Hi everyone,
I have been reviewing the documentation on integrating external Iceberg tables with Databricks. Currently, the only method I have found to read from an Iceberg REST catalog (specifically GCP BigLake in my case) is by explicitly passing the catalog configurations directly to the SparkSession.
Here is the approach I am currently using, which works successfully on standard clusters:
import pyspark
from pyspark.context import SparkContext
from pyspark.sql import SparkSession
# Define specific variables
spark_catalog = "spark_catalog"
gcp_project_id = "mul-dev-databricks"
warehouse_path = f"bq://projects/{gcp_project_id}/locations/us"
gcp_scopes = "https://www.googleapis.com/auth/cloud-platform"
# Build the SparkSession with REST catalog configs
spark = SparkSession.builder.appName("BigLake_Iceberg_App") \
.config("spark.sql.extensions", "org.apache.iceberg.spark.extensions.IcebergSparkSessionExtensions") \
.config('spark.sql.catalog.spark_catalog', 'org.apache.iceberg.spark.SparkCatalog') \
.config('spark.sql.catalog.spark_catalog.type', 'rest') \
.config('spark.sql.catalog.spark_catalog.uri', 'https://biglake.googleapis.com/iceberg/v1/restcatalog') \
.config('spark.sql.catalog.spark_catalog.warehouse', warehouse_path) \
.config('spark.sql.catalog.spark_catalog.header.x-goog-user-project', gcp_project_id) \
.config("spark.sql.catalog.spark_catalog.gcp.auth.scopes", gcp_scopes) \
.config('spark.sql.catalog.spark_catalog.header.X-Iceberg-Access-Delegation', 'vended-credentials') \
.config('spark.sql.catalog.spark_catalog.rest.auth.type', 'org.apache.iceberg.gcp.auth.GoogleAuthManager') \
.config('spark.sql.catalog.spark_catalog.io-impl', 'org.apache.iceberg.gcp.gcs.GCSFileIO') \
.config('spark.sql.catalog.spark_catalog.rest-metrics-reporting-enabled', 'false') \
.config('spark.sql.defaultCatalog', 'spark_catalog') \
.getOrCreate()
While I can successfully access the data this way, it is not an ideal long-term solution.

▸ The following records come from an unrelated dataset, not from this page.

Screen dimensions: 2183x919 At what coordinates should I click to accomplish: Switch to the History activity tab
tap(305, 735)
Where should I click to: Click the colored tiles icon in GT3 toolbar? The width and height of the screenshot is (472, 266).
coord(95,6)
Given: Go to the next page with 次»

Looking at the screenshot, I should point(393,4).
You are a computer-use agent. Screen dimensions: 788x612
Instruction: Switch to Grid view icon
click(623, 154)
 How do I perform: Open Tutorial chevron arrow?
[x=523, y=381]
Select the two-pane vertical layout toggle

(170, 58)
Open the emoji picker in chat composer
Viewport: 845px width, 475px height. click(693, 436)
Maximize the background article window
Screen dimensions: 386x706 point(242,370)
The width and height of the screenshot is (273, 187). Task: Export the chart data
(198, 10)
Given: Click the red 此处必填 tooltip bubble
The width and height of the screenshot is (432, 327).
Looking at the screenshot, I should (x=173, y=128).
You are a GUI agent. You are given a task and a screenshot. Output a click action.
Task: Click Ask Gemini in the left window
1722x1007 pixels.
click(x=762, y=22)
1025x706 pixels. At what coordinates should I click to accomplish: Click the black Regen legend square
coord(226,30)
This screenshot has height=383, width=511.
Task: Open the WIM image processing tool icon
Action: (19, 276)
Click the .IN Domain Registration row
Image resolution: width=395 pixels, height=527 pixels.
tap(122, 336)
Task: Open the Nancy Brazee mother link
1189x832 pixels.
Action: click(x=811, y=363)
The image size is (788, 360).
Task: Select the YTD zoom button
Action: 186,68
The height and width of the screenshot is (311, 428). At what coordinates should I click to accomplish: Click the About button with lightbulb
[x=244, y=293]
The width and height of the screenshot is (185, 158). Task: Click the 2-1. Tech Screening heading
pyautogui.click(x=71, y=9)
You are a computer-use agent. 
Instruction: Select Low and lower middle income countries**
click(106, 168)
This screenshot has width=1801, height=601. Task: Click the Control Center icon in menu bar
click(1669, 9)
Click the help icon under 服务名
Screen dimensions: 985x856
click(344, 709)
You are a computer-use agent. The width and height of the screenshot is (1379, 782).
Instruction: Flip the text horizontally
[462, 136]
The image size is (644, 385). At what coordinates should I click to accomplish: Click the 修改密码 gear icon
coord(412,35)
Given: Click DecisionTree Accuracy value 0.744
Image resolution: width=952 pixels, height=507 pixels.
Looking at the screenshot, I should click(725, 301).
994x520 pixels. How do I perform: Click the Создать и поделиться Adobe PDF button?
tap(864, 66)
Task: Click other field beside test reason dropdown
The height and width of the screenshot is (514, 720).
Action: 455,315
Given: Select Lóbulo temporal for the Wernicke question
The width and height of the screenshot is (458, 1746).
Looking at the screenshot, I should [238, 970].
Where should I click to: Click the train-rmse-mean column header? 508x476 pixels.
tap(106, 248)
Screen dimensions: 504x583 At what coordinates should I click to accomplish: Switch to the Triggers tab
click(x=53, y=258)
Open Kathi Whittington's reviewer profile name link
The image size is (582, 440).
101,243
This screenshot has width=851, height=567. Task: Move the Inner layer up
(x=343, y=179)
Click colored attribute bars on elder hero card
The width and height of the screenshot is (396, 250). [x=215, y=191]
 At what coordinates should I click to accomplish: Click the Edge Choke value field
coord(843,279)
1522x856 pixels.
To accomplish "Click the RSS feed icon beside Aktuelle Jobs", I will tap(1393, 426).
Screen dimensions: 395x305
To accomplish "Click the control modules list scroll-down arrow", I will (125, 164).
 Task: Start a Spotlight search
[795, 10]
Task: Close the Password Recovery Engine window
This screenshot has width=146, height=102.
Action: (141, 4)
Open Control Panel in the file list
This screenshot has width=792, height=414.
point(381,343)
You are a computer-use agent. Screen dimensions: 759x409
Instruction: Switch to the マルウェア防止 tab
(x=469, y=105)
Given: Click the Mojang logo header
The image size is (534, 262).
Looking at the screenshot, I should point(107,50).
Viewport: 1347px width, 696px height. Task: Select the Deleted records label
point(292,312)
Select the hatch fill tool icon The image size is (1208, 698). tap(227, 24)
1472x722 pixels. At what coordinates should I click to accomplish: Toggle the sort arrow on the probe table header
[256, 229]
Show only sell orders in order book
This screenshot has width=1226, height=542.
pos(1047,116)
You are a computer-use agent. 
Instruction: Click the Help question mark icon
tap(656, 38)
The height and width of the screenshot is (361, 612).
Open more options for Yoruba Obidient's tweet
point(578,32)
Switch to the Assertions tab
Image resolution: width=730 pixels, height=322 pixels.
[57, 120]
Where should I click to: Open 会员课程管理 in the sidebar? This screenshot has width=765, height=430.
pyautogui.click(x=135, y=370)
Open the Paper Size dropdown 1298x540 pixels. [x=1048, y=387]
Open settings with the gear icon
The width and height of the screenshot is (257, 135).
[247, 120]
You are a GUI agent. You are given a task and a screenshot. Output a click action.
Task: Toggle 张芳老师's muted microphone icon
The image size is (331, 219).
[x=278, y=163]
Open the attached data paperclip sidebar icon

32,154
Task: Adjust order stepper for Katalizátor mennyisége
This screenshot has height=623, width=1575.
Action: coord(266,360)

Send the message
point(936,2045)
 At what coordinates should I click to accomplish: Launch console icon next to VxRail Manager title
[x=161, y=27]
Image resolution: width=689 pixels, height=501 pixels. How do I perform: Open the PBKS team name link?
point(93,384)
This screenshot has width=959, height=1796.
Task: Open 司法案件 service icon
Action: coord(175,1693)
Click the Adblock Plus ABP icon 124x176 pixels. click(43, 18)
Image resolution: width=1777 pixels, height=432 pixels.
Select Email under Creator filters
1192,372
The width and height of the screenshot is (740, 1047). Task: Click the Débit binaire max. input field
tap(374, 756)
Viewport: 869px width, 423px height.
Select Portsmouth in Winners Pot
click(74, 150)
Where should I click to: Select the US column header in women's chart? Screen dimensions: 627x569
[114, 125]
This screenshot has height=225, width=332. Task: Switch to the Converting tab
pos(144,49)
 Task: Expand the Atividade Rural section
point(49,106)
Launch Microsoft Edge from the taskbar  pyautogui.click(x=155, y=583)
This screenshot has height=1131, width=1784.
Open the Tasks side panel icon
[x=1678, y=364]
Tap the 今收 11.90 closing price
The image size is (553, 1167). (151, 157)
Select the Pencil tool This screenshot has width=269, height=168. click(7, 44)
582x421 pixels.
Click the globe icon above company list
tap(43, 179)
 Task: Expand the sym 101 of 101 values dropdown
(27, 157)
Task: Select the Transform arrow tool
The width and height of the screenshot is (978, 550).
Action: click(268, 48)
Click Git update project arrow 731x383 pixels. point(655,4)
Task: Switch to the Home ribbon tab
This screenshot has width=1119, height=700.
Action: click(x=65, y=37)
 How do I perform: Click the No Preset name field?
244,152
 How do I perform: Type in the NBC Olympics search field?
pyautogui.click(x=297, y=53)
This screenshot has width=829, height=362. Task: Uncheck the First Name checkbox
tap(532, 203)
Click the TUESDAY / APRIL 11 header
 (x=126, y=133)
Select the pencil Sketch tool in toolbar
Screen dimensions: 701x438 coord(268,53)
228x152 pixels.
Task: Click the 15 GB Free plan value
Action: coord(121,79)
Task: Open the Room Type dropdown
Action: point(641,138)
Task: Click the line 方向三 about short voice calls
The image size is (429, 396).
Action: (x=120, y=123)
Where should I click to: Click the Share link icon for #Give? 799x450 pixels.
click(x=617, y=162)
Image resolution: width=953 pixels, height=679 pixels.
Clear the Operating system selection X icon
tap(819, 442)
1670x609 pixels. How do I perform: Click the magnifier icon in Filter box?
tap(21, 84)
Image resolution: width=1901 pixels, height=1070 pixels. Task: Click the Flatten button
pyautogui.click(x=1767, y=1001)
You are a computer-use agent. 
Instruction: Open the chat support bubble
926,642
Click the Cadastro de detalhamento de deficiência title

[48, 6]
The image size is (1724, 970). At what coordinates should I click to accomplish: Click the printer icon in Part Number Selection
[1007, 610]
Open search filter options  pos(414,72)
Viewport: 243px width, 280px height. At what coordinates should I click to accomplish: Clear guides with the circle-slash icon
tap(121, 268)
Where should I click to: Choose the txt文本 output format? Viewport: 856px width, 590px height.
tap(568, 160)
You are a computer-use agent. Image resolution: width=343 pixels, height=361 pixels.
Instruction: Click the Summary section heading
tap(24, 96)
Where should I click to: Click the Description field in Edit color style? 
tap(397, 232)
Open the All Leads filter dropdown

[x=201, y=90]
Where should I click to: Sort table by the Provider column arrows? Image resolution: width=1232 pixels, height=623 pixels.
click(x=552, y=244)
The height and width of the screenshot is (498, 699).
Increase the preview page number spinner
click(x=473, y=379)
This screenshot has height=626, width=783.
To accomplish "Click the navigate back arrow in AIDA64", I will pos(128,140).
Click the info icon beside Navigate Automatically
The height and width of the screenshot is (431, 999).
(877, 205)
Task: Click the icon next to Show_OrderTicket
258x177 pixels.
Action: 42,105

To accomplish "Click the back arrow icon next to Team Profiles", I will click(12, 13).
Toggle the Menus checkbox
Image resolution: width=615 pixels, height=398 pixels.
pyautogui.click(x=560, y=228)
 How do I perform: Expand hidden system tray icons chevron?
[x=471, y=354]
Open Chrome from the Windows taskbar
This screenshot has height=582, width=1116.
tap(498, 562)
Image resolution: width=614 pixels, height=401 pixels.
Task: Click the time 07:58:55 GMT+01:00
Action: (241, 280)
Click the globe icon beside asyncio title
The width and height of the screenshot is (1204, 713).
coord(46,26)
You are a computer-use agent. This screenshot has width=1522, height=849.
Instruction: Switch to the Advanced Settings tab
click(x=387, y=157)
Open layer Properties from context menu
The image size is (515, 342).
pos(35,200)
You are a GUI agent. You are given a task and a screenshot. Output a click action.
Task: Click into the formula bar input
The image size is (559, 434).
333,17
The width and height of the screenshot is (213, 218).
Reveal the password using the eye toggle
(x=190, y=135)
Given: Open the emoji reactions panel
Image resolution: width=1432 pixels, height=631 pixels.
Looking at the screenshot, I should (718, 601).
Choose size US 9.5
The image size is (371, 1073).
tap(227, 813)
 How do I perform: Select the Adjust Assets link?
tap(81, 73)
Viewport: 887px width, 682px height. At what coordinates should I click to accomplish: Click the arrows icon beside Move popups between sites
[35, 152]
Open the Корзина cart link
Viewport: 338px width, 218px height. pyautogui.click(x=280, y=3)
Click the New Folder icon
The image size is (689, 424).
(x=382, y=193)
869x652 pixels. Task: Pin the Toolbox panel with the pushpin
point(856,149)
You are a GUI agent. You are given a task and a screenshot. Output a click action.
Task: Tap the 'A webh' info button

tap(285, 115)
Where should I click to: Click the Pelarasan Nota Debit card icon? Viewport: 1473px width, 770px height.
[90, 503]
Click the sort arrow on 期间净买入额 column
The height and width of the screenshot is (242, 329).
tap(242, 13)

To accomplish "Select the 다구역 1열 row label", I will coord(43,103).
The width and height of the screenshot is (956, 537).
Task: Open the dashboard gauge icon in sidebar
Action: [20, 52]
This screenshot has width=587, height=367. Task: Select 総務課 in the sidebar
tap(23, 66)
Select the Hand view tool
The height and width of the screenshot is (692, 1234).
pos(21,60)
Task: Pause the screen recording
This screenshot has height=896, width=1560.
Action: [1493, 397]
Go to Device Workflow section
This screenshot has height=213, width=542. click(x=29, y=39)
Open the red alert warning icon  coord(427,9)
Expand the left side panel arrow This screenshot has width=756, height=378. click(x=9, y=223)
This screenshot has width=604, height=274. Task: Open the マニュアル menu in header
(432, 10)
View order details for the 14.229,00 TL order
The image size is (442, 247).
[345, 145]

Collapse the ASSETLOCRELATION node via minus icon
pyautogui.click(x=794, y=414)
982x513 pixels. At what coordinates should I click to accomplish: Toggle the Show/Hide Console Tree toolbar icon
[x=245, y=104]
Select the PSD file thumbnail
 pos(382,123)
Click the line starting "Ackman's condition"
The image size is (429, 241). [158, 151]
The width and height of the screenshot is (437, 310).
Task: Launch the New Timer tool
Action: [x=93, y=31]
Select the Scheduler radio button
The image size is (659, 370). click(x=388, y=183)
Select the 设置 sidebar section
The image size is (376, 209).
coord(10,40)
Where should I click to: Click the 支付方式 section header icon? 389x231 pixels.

It would be much more powerful if Unity Catalog could mount these REST catalogs directly as external catalogs natively (similar to Unity Catalog Federation).
Relying on Spark configurations introduces a few key challenges:
Serverless Limitations: Serverless compute has strict limitations regarding custom Spark configurations. Setting these at the cluster level completely blocks us from utilizing Serverless SQL/Compute for this data.
Governance: Managing connections via code or cluster configs bypasses the centralized governance and access control benefits of Unity Catalog.
User Experience: It requires every user or job to duplicate these boilerplate configurations.
My questions to the community:
Is there currently a supported way to configure an Iceberg REST Catalog connection directly inside Unity Catalog as a Foreign/External Catalog?
If not, is there an alternative workaround that plays nicely with Databricks Serverless?
Is native Unity Catalog federation for Iceberg REST catalogs on the Databricks roadmap?
Thanks in advance for any insights!